When I like someone (even as a friend)I am ready to discuss different topics that we are both interested in(but more likely my interests). I also listen and don't try to ignore, share more thoughts of mine than I usually do, and keep eye contact for 90% of the time(some people don't feel comfortable with that).
If I don't like you I would stare at a stone or a wall, and give short answers.I tend to be more friendly with people I don't like if they weren't annoying, but with people I like I am myself. Sometimes act extraverted and childish around people I like.It is complicated.
To me, it's been a very long while to act this way, not that I'm a stiff person or anything of the sort, but rather it's hard to find someone you like and be uncompromisingly yourself at the same time. However to me this is better than putting on a mask and try to please everybody to the extent that I no longer know who I am. To me, that's what I fear the most.
Like many others i do become very extroverted when i like someone. Also, i do tend to open up and be much more playful. I will also tease and joke with them.
Sometimes I try to avoid people I like, cause I fear to become a source of annoyance.Sometimes I distrust people I like more than others, and still expect a lot of them, the tiniest thing(even it is just my intuition, makes me stop trusting them and be more careful around them than strangers)(that is why it most likely ends quickly, once they dissapoint me I stop having emotions towards them, or trusting them.Yet I help when I can, but try to stay away at the same time).It really is complicated.
Why do you think is that? Is it rooted in a feel of insecurity and need for constant recognition from the outside world? Or to make others feel inferior and inadequate?
I was so busy taking care of others I forgot who I was for awhile. Recently, I was blessed with a hot cup of reality. life is beautiful. At the end of the day I hope to be standing not just with my scientific ideologies- but with a friend or two. Either way, I will be wearing the right shoes!
For me to openly express feelings for someone, I have to feel VERY safe. Like the person has to have proved to me time and again that it's okay to share those feelings. And even then I don't always feel safe enough to reveal my feelings to people in person. It's easier to do that over text. I have a female friend in college whom I haven't really met in person yet. I text her all these sweet things. But I wonder how much I'm really going to continue that once our relationship becomes predominantly in-person.
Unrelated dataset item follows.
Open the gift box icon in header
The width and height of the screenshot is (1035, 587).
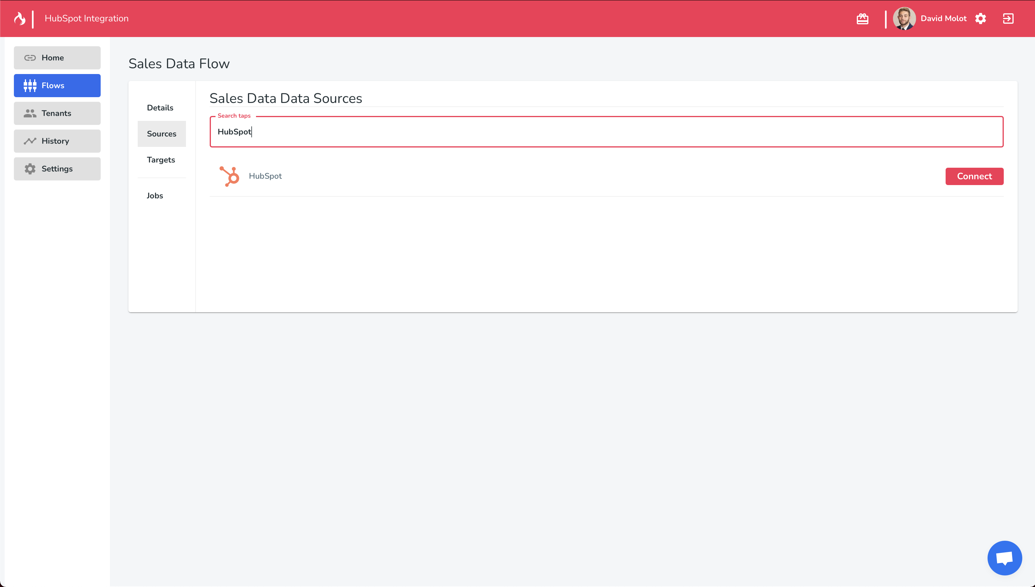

But she has proven to be a very, very safe outlet for expressing affection so I might be able to express emotions to her. But for 99% of people, I will never reveal the full extent of my emotion because I don't feel safe enough.
Let's see, when I like someone, I find myself going out of my way to talk to them. You must understand, time is an extremely valuable asset to the INTJ. If you know an INTJ who doesn't socialize with anyone outside of the necessary norm, such as a workplace, but he/she would randomly drop by to talk to you in particular, chances are that they have taken a liking to you.
For me, showing someone that I'm interested in them involves socializing with them more than I would others. If I were out with a group of people and the person that I am interested in tags along, I'll do my best to let them know that they have my undivided attention. I won't cling to them, but rather wait for them to feel comfortable around me. I'll be more polite, smile more often to them, lean in slightly when I speak to them. I'll take them aside and talk to them away from the group so as to let them know that I am only interested in what they have to say and no one else.
It's a matter of gently singling them out to show them how worth your time they are.